# Speedo Cable



## lostmenoggin (Sep 10, 2005)

I need a speedometer cable BAD. I found one on ebay for a decent price, however there are 2 different lengths.. one is 59" and the other one is 86". Why would there be 2 different-length cables with a difference of 27"??? I would go rip my busted cable out and measure it, but its raining. Anyone else have a good speedo cable they'd want to sell?


----------



## AZ-ZBum (Nov 21, 2004)

84-86 analog = speedometer cable runs from transmission to instrument cluster.
84-89 digital = speedometer cable runs from transmission to sensor mounted on passenger strut tower.
87-89 analog = speed sensor mounted on transmission.


----------



## EdwoodCA (Feb 1, 2006)

AZ-ZBum: thanks for the breakdown on years/cables.
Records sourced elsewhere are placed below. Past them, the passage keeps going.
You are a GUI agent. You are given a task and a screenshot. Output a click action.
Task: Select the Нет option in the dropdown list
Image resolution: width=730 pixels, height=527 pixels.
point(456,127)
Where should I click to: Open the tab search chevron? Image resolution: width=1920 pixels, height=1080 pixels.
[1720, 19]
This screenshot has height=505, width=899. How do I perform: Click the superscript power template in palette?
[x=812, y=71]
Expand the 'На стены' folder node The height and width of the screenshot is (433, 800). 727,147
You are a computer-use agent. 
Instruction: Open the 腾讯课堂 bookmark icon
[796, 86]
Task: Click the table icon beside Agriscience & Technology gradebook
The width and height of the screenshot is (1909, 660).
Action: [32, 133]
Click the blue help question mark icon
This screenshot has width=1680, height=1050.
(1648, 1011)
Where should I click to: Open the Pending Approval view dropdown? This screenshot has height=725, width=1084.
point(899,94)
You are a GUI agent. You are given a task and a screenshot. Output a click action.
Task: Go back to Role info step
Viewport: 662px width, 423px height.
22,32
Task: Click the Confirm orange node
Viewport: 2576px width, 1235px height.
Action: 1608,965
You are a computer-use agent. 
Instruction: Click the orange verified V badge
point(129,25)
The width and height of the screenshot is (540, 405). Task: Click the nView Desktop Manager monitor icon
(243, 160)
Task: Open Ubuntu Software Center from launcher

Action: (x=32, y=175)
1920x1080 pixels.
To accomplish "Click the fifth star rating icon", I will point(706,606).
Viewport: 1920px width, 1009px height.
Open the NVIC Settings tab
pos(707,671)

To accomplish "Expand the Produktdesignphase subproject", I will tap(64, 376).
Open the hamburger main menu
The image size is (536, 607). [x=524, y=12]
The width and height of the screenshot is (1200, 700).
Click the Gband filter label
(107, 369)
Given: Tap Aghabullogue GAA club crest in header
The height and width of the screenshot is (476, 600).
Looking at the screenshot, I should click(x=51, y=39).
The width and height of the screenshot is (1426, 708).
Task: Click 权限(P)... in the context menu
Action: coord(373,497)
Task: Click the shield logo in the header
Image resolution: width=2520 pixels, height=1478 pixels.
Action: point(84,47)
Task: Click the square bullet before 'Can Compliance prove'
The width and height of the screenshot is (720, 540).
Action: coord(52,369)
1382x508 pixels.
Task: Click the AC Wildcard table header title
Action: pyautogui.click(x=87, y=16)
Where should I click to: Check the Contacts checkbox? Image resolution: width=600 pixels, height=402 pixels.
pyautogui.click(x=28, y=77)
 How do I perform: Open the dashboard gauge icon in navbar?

Questions re: the digital dash cable:

Same cable for manual and auto trannys, I assume?

Since it goes from the sensor to the tranny... is there a 2nd cable from the sensor to the dash, or is it "fly-by-wire"?

Thanks for any answers in advance.


----------



## AZ-ZBum (Nov 21, 2004)

yes. Same cable auto or manual. But the speedometer pinion gear assembly is different.

The speed sensor converts it to an electronic signal. It's carried by wires from wherever that sensor is.


----------



## EdwoodCA (Feb 1, 2006)

AZ-ZBum said:


> yes. Same cable auto or manual. But the speedometer pinion gear assembly is different.
> 
> The speed sensor converts it to an electronic signal. It's carried by wires from wherever that sensor is.



Thanks a ton. I've got an '88 Turbo AT with digital dash, and I can get a cable from an '85 NA 5spd with digital.


----------



## AZ-ZBum (Nov 21, 2004)

Should work just fine.


----------



## keebler (Feb 4, 2006)

If anyone has a "Spare" cable for an 85 300ZX, N/A ,5 Speed ,Analog... Ill pay fair value for it....if its in good order....

Thanks,
Keeb~


----------